Irene McHugh always liked cemeteries.

How do you explain that interest to someone not blessed to share it — the cool stones, the sad-eyed marble angels, the lifetimes of stories buried there? The minute she was old enough to go exploring on her bike, McHugh pedaled to all the burial grounds around Berlin and Kensington to touch the stones and imagine the lives of the people lying beneath. On road trips, she was the first to scream "Stop the car!" when an interesting burial plot flashed by.

Weird, yes, but it was unintended preparation for her eventual job in a bone yard — and not just any bone yard but Hartford's venerable Cedar Hill Cemetery, which for nearly 150 years has been the final resting place for many of Hartford's bold-face names.

McHugh came on board 12 years ago as executive assistant to the executive director, and from that vague job title she launched the popular Tea and Sympathy program on Victorian mourning etiquette. She joined with others to label the cemetery's diverse plant life. She organized bird walks and tree walks and researched the graves of not just the big names but lesser-knowns who added to the fabric of Hartford. She threw open the gates and, like an archaeologist, kept uncovering interesting stories about the residents of Cedar Hill.

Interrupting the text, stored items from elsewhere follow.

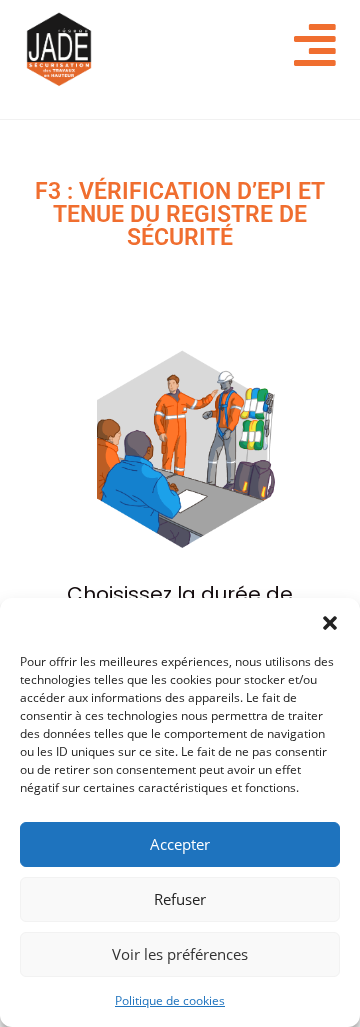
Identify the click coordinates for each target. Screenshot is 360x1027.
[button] (330, 623)
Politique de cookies (170, 1000)
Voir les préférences (180, 954)
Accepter (180, 844)
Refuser (180, 899)
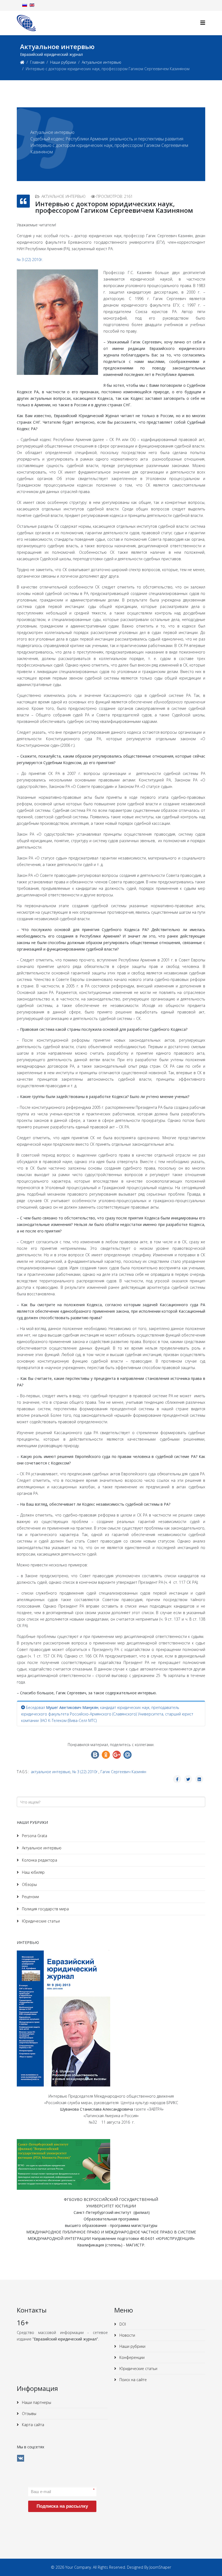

She also excelled at telling those stories. Cemetery tour-goers followed enthralled as McHugh scampered stone to stone, fleshing out people long cold in their graves. Take the Colt family. In her talks, McHugh explored the better-known firearms magnate Samuel, but she was more interested in his wife, Elizabeth, benefactress of so many Hartford institutions — including Cedar Hill, which took off, in large part, because of her.

Elizabeth Colt had buried her husband and four of her children in the grounds of her gracious mansion, Armsmear, on Wethersfield Avenue, but right after the park-like cemetery opened, she placed in Section 2 a graceful 32-foot-tall family memorial in pink Scottish granite.

In McHugh's words, once the cemetery got the stamp of approval from Mrs. Colt, "the rest of high society came galloping out." Author and suffragist Isabella Beecher Hooker. Financier J.P. Morgan. Even, eventually, the entire Colt family. Elizabeth interred her son, Caldwellthere after his death in 1894, and then moved the rest of the family to the Cedar Hill plot. She joined them in death in 1905.

The Colt monument is showing its age, and extensive restoration to restore chipping and corrosion began Monday. Wendi M. Fralick, development director, said the cemetery's foundation is raising money to complete the repairs.

Sadly, McHugh won't be around to see the finished product. The irreplaceable researcher retires at month's end. She has, however, given a little thought to her own monument. She likes to say that if she were buried in the gracious, rolling slopes of Cedar Hill, she'd want the plot marked with a reclining nude — "touched up, though," she said.